◆ Problem to work on ◆
From the first line to the last, transcribe the data exactly.

(Records shown)

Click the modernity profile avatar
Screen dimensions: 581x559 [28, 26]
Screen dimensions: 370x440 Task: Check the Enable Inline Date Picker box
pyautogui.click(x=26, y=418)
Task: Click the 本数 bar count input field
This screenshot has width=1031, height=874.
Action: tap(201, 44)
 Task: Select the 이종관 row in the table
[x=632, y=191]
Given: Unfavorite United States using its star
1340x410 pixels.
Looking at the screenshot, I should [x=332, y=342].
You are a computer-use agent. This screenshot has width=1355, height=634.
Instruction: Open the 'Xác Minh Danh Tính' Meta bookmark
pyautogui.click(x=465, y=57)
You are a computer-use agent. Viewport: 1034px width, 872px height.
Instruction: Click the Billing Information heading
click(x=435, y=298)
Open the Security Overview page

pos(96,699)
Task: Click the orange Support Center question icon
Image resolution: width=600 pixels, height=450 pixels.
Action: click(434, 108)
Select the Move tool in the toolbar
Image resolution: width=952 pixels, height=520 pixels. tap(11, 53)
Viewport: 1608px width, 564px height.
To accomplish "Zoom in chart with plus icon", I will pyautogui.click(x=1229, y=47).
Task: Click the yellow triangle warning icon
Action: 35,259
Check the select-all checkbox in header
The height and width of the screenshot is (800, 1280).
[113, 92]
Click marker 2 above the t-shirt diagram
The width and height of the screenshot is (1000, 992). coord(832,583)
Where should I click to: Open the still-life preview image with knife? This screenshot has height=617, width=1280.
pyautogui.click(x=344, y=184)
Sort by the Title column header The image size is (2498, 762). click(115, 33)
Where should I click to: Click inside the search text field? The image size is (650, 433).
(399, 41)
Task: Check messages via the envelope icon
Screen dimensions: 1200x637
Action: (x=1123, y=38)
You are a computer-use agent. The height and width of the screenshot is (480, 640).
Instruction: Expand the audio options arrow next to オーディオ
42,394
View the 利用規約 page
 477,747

(End Records shown)

◆ Answer box ◆
Click the modernity profile avatar
Screen dimensions: 581x559 [28, 26]
Screen dimensions: 370x440 Task: Check the Enable Inline Date Picker box
pyautogui.click(x=26, y=418)
Task: Click the 本数 bar count input field
This screenshot has width=1031, height=874.
Action: tap(201, 44)
 Task: Select the 이종관 row in the table
[x=632, y=191]
Given: Unfavorite United States using its star
1340x410 pixels.
Looking at the screenshot, I should [x=332, y=342].
You are a computer-use agent. This screenshot has width=1355, height=634.
Instruction: Open the 'Xác Minh Danh Tính' Meta bookmark
pyautogui.click(x=465, y=57)
You are a computer-use agent. Viewport: 1034px width, 872px height.
Instruction: Click the Billing Information heading
click(x=435, y=298)
Open the Security Overview page

pos(96,699)
Task: Click the orange Support Center question icon
Image resolution: width=600 pixels, height=450 pixels.
Action: click(434, 108)
Select the Move tool in the toolbar
Image resolution: width=952 pixels, height=520 pixels. tap(11, 53)
Viewport: 1608px width, 564px height.
To accomplish "Zoom in chart with plus icon", I will pyautogui.click(x=1229, y=47).
Task: Click the yellow triangle warning icon
Action: 35,259
Check the select-all checkbox in header
The height and width of the screenshot is (800, 1280).
[113, 92]
Click marker 2 above the t-shirt diagram
The width and height of the screenshot is (1000, 992). coord(832,583)
Where should I click to: Open the still-life preview image with knife? This screenshot has height=617, width=1280.
pyautogui.click(x=344, y=184)
Sort by the Title column header The image size is (2498, 762). click(115, 33)
Where should I click to: Click inside the search text field? The image size is (650, 433).
(399, 41)
Task: Check messages via the envelope icon
Screen dimensions: 1200x637
Action: (x=1123, y=38)
You are a computer-use agent. The height and width of the screenshot is (480, 640).
Instruction: Expand the audio options arrow next to オーディオ
42,394
View the 利用規約 page
 477,747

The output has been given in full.